I arrived on Nowruz, the Iranian New Year’s celebration taking place during the vernal equinox, and found that there were no hotel rooms vacant, for so many Iranians had come to the city for their holiday. And there were no flights out and no trains on which I could book space to leave.

I went from hotel to hotel seeking a room for the night. Finally, one was offered by a 12 year old. His grandfather owned the hotel whose front steps he was sweeping, and he had seen me come and go twice to the hotel seeking a room.

In those days of the Shah, the boy had gone to a school where he had learned English. He said he was glad I had come to see Isfahan, Iran’s most beautiful city, and offered me his room. Then he sent me sightseeing and that night he slept on the hall floor outside.

After the imprisonment of our embassy personnel in Iran during President Carter’s administration, I was telling this story in a restaurant. A waitress overheard me and exclaimed that no one would have been that kind in Iran. She said I was making the story up. How little she and so many others know of the generosity and kindness of so many Iranians.

I happily spent that day, as my young host directed me, visiting his city. I went first to the Masjed-e Shah. There, the color of the tiles seems to change as the sunlight changes. Inside, one goes from sumptuous sanctuary to sumptuous sanctuary. Exquisite calligraphy decorates everywhere. Then I visited the seven-story palace on the medina and the Masjed-e Sheikh Lotfollah, a small mosque that has no minarets, but is bright with pale blue tiles whose color changes with the sun.
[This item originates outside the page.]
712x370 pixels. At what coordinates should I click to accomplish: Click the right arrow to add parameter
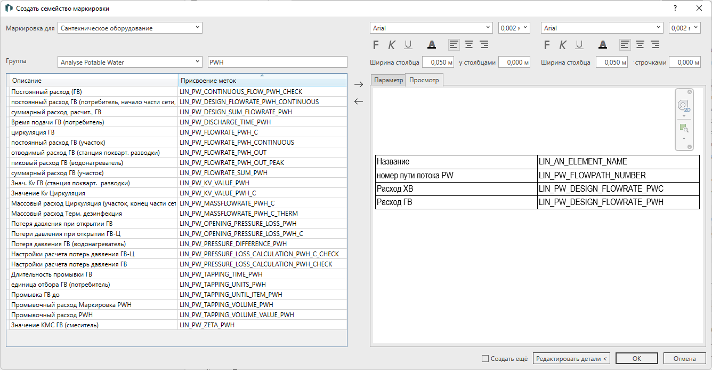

I went to the bazaar full of carpet sellers and samovar-makers. I visited the museum in Shah Abbas I’s reception hall.

The following day, I took a bus to Shiraz which in the 18th century was the country’s capital. There, I visited the Vakil Mosque, where flowers decorate the tiles. I went to the tombs of the poets and to gardens renowned for cypress trees, roses and tranquil pools.

I had already, on arrival in Iran, briefly stopped at Persepolis, which was then celebrating Shah Mohammad Reza Pahlavi. It was difficult then to visit its great sites, begun by Darius the Great about 518 B.C. I remember largely that there were flags everywhere celebrating the rule of the Shah.

I was, surely, no fan of his, particularly after the son in law of the late Stanley Burnshaw of West Tisbury was imprisoned by the Shah’s government on his return to Iran from college in the United States. He had marched in anti-Shah parades in California where he was studying.

But the Iran I visited in the 1970s was, regardless of its government, filled with magnificent architectural and historic sites that President Trump has recklessly threatened to destroy. I hope that world opinion and wiser U.S. government advisors will prevent such destruction of history, art and culture.